Your assignment
Below is a block of records. Copy every line in it that contains the word "computer".

(Dataset excerpts)
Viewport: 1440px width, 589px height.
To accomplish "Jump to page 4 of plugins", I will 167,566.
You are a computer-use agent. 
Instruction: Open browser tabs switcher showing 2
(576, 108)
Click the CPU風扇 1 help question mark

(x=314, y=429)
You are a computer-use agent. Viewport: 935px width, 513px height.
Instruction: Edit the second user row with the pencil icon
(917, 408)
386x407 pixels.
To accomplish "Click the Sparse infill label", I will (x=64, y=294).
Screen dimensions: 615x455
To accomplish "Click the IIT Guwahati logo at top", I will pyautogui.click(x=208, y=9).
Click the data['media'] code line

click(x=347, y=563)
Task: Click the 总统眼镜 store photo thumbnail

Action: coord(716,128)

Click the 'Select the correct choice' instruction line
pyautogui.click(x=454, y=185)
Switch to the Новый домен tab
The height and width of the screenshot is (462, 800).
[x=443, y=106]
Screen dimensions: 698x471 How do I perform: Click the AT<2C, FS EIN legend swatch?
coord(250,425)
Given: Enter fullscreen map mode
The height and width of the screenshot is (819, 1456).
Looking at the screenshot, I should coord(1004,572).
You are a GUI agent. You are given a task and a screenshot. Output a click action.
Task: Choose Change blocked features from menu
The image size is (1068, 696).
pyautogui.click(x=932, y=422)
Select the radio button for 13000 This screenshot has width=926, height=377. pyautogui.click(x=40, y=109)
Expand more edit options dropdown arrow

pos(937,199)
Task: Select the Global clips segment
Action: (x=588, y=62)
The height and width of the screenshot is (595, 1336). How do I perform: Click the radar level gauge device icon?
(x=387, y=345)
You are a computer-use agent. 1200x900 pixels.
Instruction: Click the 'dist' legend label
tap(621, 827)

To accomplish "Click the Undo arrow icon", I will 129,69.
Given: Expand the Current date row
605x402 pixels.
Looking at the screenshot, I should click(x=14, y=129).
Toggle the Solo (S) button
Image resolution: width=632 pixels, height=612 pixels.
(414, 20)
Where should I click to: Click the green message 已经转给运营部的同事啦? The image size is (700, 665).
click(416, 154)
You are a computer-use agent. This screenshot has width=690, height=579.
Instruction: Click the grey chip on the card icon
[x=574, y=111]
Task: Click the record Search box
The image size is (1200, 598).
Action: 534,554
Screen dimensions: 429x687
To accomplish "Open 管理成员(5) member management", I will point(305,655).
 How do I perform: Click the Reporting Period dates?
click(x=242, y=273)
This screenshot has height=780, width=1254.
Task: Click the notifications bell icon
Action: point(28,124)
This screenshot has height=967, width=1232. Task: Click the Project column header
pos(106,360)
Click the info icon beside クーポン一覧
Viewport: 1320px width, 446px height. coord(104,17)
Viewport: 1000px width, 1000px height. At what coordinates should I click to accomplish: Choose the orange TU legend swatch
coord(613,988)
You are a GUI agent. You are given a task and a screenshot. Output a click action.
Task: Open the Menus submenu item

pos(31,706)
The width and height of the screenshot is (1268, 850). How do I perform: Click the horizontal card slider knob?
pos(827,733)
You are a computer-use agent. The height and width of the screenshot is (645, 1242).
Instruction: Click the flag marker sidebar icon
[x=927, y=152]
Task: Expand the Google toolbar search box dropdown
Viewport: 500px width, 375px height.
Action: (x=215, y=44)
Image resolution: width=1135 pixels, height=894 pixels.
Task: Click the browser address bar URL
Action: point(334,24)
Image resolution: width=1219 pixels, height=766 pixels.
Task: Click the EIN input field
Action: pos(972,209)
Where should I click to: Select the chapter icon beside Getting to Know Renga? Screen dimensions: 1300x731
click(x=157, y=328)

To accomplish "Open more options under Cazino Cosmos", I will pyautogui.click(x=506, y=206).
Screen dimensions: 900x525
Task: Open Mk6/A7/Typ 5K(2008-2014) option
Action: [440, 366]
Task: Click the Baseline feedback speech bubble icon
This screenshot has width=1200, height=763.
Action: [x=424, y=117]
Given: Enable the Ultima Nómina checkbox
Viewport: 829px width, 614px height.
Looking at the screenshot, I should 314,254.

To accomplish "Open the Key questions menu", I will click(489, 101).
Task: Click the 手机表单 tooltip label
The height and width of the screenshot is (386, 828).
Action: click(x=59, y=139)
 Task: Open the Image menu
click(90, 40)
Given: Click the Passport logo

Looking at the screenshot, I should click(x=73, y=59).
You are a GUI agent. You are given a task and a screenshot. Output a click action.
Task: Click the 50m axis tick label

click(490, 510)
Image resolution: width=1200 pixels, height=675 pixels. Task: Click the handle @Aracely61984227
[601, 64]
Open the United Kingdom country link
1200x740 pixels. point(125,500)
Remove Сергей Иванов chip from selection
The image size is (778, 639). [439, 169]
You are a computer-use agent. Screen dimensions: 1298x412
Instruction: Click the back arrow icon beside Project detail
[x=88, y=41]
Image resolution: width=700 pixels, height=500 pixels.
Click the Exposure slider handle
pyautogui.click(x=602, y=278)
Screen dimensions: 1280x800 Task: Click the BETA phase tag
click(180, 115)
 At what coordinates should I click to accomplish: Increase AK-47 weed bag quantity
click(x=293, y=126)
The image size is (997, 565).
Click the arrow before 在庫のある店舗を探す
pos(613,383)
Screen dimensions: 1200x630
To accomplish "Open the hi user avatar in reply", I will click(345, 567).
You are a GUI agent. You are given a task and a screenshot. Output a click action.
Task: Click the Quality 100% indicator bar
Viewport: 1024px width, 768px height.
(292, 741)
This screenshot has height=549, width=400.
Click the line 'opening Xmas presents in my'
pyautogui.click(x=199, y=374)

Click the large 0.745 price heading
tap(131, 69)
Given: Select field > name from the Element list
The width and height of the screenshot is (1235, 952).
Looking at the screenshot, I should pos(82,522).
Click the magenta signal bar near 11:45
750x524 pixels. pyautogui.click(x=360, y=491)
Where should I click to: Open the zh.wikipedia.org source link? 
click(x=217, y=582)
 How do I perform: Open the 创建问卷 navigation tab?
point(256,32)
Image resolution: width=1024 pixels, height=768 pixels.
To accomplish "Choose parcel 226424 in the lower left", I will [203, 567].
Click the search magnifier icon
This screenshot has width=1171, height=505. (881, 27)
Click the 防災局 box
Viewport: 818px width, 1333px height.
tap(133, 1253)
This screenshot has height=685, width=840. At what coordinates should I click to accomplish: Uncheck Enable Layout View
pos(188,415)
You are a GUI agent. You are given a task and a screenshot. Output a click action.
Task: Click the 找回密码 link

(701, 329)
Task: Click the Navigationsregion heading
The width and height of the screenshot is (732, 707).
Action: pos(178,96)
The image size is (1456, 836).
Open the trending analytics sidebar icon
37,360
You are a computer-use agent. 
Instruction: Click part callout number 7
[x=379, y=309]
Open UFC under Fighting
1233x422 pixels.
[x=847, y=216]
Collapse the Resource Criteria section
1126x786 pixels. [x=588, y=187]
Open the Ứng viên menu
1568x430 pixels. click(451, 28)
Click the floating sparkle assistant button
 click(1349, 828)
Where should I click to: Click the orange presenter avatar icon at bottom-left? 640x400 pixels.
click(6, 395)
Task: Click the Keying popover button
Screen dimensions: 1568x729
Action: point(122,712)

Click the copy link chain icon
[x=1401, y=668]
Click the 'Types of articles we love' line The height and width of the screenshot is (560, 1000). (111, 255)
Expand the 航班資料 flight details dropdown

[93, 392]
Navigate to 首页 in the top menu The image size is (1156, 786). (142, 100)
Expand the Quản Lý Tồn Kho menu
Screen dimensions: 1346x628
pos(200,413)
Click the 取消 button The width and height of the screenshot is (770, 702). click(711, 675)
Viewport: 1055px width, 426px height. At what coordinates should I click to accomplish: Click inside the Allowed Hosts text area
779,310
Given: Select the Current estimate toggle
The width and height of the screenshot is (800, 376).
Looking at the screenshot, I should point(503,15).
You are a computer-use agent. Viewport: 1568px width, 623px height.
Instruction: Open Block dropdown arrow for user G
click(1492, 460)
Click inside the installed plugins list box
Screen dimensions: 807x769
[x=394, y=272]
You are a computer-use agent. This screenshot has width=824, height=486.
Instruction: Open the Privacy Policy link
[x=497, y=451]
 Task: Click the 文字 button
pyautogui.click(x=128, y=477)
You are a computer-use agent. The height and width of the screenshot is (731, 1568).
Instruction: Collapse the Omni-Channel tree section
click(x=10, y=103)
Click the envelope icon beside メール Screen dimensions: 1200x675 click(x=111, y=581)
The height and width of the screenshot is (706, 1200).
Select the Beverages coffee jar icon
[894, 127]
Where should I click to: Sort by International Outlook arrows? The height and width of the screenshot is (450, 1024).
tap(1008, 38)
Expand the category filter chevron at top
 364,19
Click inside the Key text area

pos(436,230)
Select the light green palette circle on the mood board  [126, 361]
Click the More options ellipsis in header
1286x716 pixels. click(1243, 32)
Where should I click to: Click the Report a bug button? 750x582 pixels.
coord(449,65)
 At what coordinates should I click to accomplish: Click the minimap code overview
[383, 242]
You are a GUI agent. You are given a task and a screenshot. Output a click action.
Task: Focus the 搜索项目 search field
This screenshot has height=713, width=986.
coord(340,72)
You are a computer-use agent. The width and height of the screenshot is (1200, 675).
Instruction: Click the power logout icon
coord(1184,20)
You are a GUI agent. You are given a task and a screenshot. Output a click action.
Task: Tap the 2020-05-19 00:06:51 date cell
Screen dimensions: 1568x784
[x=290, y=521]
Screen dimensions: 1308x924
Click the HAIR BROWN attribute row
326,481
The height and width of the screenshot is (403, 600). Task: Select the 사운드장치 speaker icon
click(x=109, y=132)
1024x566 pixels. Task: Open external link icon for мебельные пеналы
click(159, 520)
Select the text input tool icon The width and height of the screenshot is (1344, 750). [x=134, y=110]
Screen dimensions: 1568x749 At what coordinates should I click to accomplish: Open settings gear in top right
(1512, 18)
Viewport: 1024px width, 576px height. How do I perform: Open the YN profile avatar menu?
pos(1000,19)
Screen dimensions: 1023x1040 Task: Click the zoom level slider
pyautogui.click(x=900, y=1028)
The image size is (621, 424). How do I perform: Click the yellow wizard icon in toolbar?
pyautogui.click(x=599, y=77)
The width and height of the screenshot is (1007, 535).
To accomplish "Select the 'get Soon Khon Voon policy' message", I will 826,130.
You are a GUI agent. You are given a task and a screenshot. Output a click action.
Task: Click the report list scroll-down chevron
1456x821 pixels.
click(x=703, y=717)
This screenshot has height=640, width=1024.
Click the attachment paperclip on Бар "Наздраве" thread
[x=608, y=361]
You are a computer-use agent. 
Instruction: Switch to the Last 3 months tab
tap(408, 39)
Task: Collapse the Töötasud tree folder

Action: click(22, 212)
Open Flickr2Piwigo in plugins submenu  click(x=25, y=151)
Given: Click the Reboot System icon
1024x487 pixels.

Exercise answer
You are a computer-use agent. 
You are a computer-use agent. Viewport: 935px width, 513px height.
You are a computer-use agent. 1200x900 pixels.
You are a computer-use agent. This screenshot has width=690, height=579.
You are a computer-use agent. The height and width of the screenshot is (645, 1242).
You are a computer-use agent. Screen dimensions: 1298x412
You are a computer-use agent. 
You are a computer-use agent. Viewport: 1568px width, 623px height.
You are a computer-use agent. This screenshot has width=824, height=486.
You are a computer-use agent. The height and width of the screenshot is (731, 1568).
You are a computer-use agent. The width and height of the screenshot is (1200, 675).
You are a computer-use agent. 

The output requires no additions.